= Exercise aim =
Output, word for word, the part of the text about the Rasch model chapter from "The best section" up to and including "advance in social science methodology.".

"Item Response Theory: Understanding the One-Parameter Rasch Model" is the perplexing title of a chapter by Catherine E. Cantrell in B. Thompson (Ed.) Advances in Social Science Methodology. Vol. 5. (Stamford, CT: JAI Press, 1999, p. 171-191).
The good news is that 15 of the 21 pages of this chapter are devoted to a Rasch analysis of a complete, but anonymous, dichotomous data set in which 36 people take an 18 item test. Could this be another administration of our old friend the Knox Cube Test (Wright & Stone, 1979)? Dare we hope that Social Science methodology has now advanced to 1979?
The best section in the chapter is too short. It is entitled "Evaluating Model Invariance". "To test whether the final item calibrations are truly person independent, researchers may choose to do a cross validation. By tradition, this is typically done by dividing persons in a large sample with a large spread into six ability groupings (e.g., extremely high ability, moderately high ability, ...). Item calibrations are then computed separately for each group. If the item calibrations ... are similar ..., then there is fairly compelling evidence that the final calibrations are sample independent." (p. 189) What a great tradition! (Why have I never heard of it before?) If followed, all other approaches would be crushed by the Rasch juggernaut, and there truly would be a giant advance in social science methodology.

(Saved entries)
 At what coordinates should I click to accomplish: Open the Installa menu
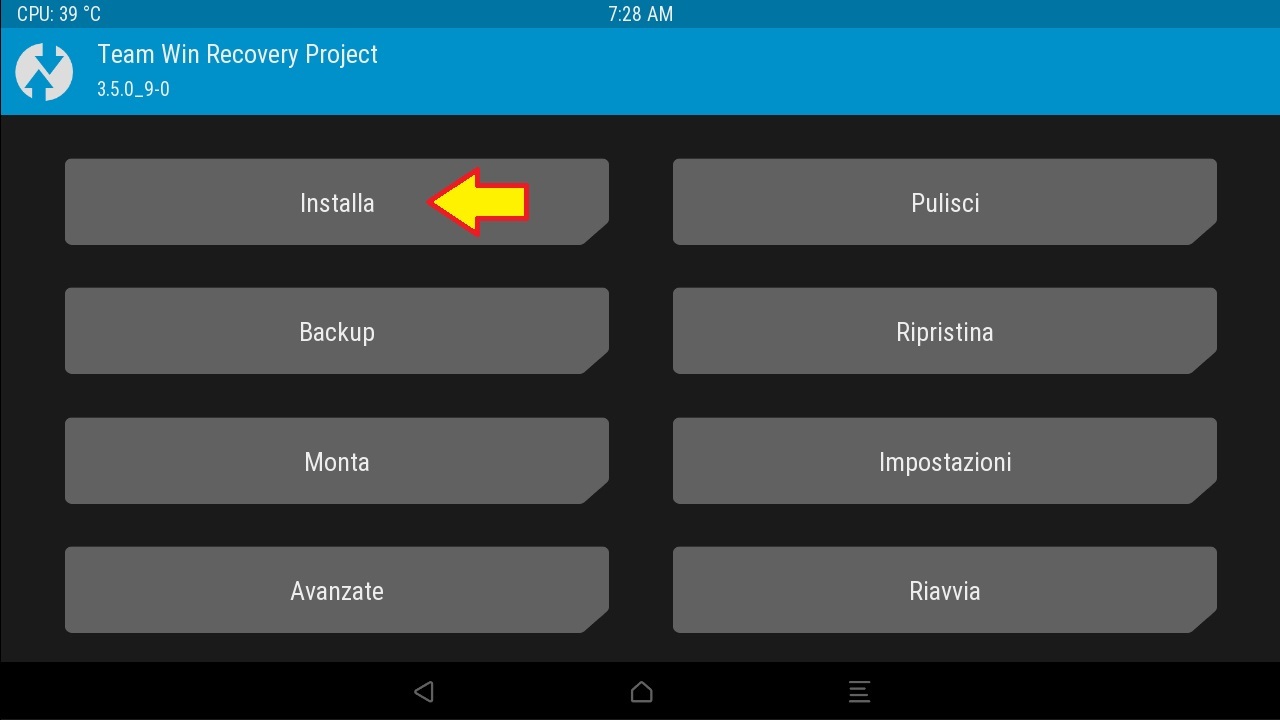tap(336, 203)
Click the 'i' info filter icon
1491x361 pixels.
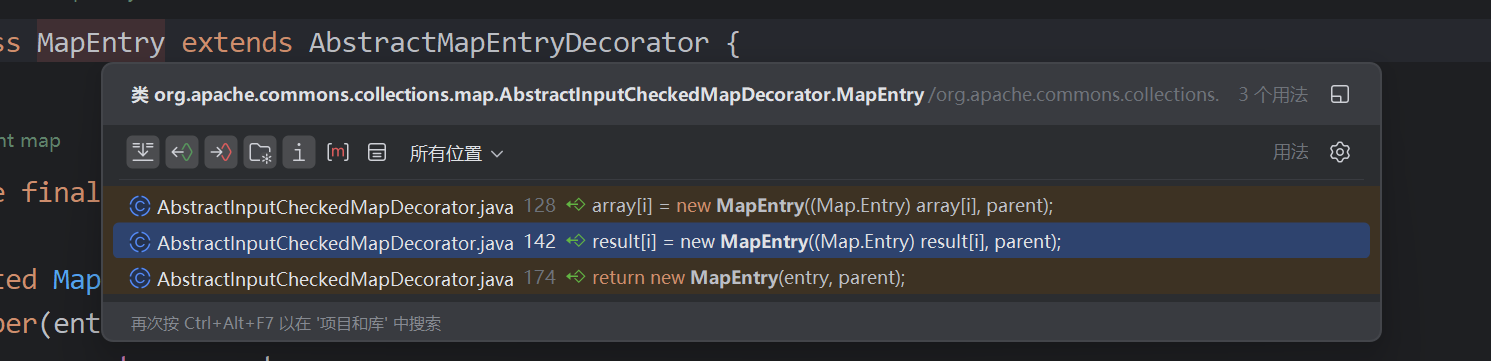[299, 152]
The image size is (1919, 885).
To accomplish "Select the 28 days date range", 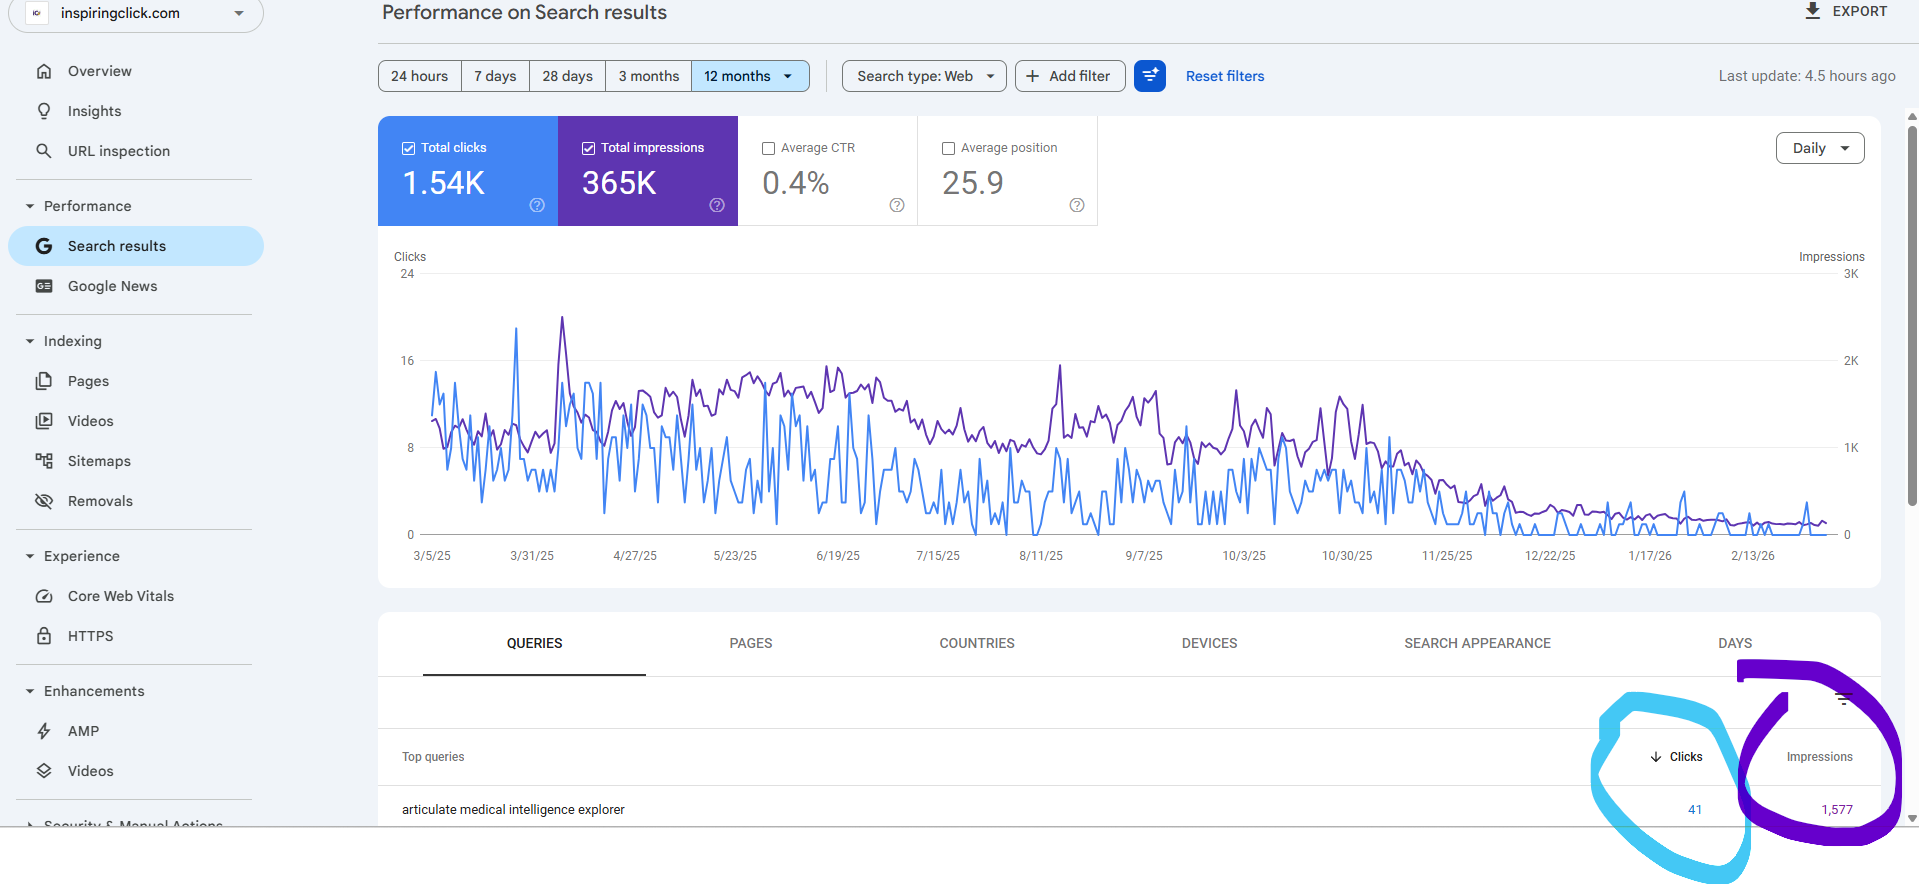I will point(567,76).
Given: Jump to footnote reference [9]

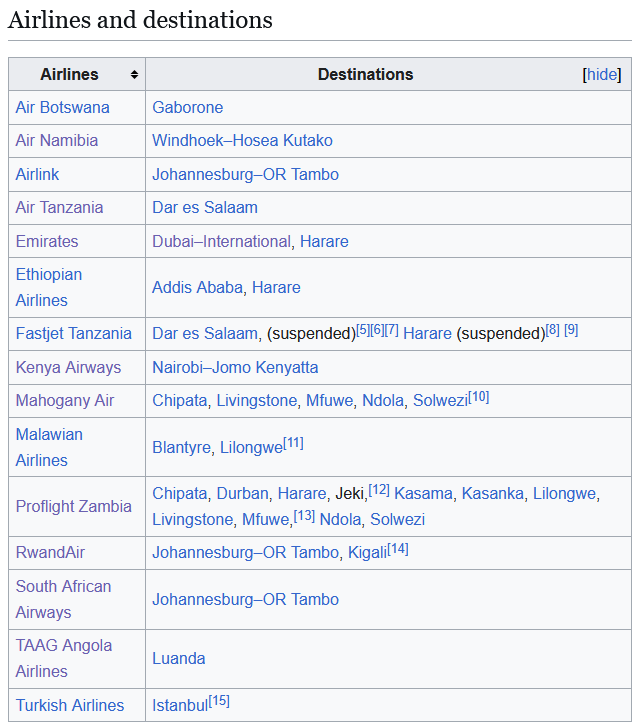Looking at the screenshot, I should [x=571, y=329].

= Result for this exercise =
The best section in the chapter is too short. It is entitled "Evaluating Model Invariance". "To test whether the final item calibrations are truly person independent, researchers may choose to do a cross validation. By tradition, this is typically done by dividing persons in a large sample with a large spread into six ability groupings (e.g., extremely high ability, moderately high ability, ...). Item calibrations are then computed separately for each group. If the item calibrations ... are similar ..., then there is fairly compelling evidence that the final calibrations are sample independent." (p. 189) What a great tradition! (Why have I never heard of it before?) If followed, all other approaches would be crushed by the Rasch juggernaut, and there truly would be a giant advance in social science methodology.